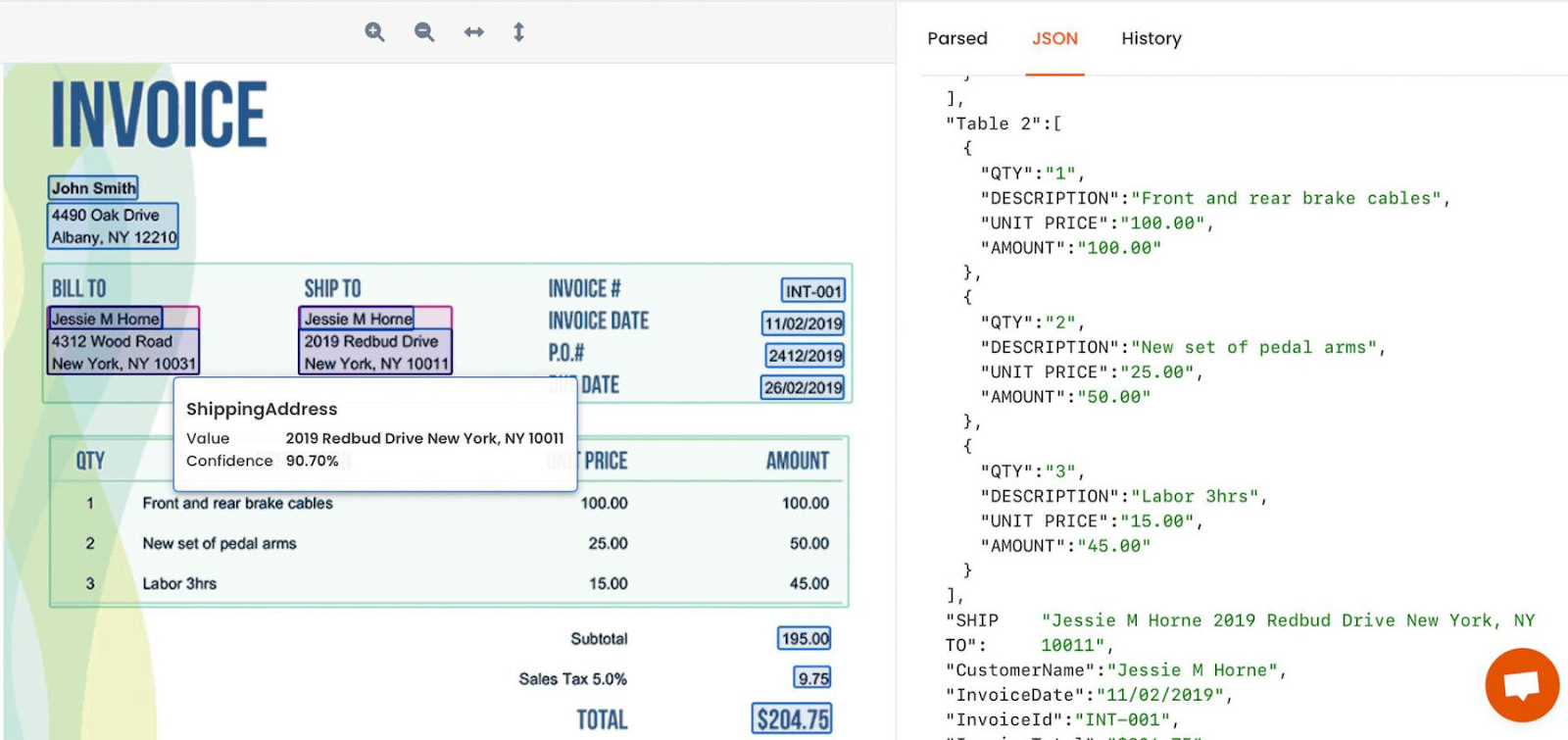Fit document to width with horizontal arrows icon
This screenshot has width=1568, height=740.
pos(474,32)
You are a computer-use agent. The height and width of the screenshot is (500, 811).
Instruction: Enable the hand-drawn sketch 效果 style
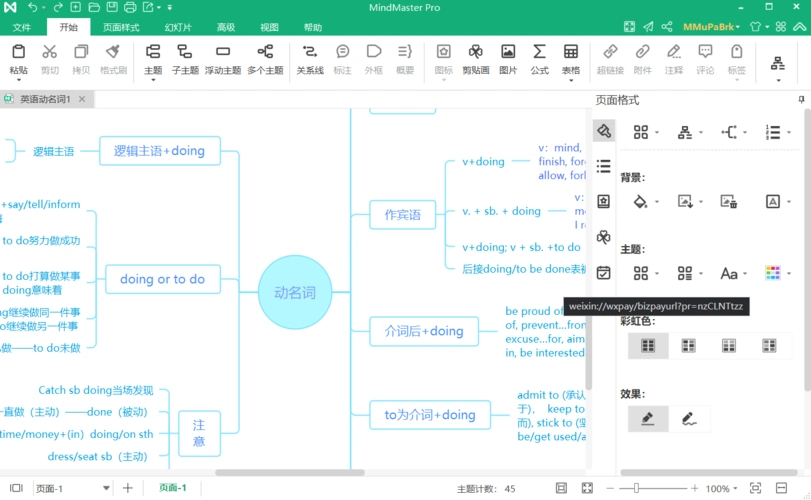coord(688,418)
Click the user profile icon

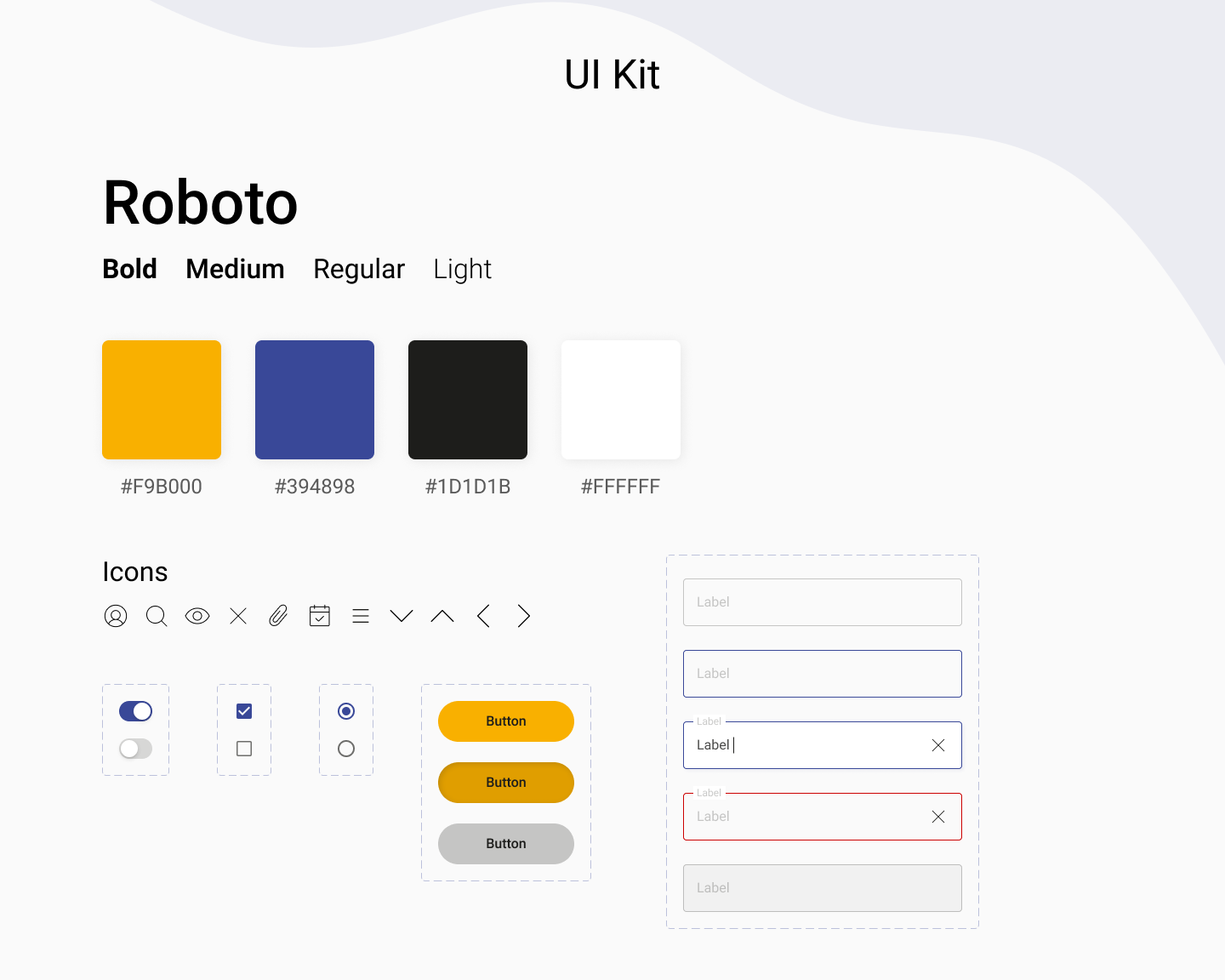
...
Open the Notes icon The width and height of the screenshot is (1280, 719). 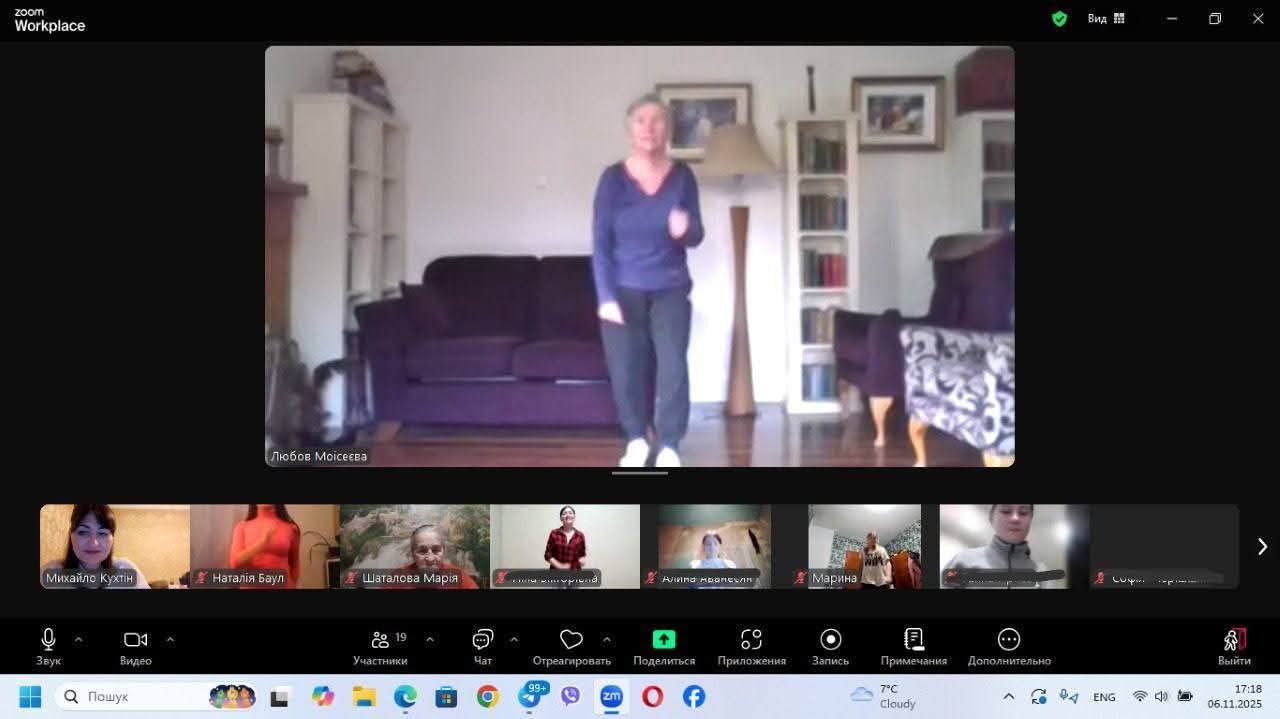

**WORK REQUEST**:
The reply should hold the entries above from the line with "Instruction: Enable the" to the line with "Click the user profile icon", duplicated exactly, pictures excluded.

**SOLUTION TO THIS TASK**:
Instruction: Enable the hand-drawn sketch 效果 style
coord(688,418)
Click the user profile icon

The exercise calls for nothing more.